** GIVEN INFORMATION follows **
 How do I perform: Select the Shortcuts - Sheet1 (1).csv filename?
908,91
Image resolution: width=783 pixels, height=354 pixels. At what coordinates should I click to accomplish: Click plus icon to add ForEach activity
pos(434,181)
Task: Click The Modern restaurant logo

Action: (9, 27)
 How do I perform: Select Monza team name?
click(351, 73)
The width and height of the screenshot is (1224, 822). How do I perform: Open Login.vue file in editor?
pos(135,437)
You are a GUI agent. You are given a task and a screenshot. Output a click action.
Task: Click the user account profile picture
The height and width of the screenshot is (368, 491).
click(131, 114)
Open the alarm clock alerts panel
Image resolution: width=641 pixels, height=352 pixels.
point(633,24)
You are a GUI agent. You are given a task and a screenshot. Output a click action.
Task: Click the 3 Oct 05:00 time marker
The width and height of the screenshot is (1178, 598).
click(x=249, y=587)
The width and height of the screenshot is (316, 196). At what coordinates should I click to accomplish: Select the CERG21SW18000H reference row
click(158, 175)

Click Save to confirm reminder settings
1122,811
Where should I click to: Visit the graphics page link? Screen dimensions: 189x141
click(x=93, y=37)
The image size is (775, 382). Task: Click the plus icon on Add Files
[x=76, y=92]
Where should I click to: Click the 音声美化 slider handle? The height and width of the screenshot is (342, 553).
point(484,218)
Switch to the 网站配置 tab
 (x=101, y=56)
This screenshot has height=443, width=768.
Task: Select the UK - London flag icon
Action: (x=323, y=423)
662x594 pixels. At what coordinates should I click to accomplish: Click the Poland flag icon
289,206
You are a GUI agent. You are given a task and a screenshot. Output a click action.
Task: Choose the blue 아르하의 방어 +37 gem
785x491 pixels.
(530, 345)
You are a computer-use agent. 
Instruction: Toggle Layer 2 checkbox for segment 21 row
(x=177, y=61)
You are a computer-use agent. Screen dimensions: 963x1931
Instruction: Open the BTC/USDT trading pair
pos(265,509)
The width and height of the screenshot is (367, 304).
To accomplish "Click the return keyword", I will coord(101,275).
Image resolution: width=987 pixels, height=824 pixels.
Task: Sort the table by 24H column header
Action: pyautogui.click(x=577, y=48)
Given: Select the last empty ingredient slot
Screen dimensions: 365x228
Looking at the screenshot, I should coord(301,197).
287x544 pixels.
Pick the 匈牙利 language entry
** End of GIVEN INFORMATION **
# EXERCISE AIM
Retype word for word everything in the listing above from the line that holds "The image size" down to the line that holds "Task: Choose the blue 아르하의 방어 +37 gem". Keep both end lines and leave out the rest.

# SOLUTION TO THIS PROBLEM
The image size is (775, 382). Task: Click the plus icon on Add Files
[x=76, y=92]
Where should I click to: Click the 音声美化 slider handle? The height and width of the screenshot is (342, 553).
point(484,218)
Switch to the 网站配置 tab
 (x=101, y=56)
This screenshot has height=443, width=768.
Task: Select the UK - London flag icon
Action: (x=323, y=423)
662x594 pixels. At what coordinates should I click to accomplish: Click the Poland flag icon
289,206
You are a GUI agent. You are given a task and a screenshot. Output a click action.
Task: Choose the blue 아르하의 방어 +37 gem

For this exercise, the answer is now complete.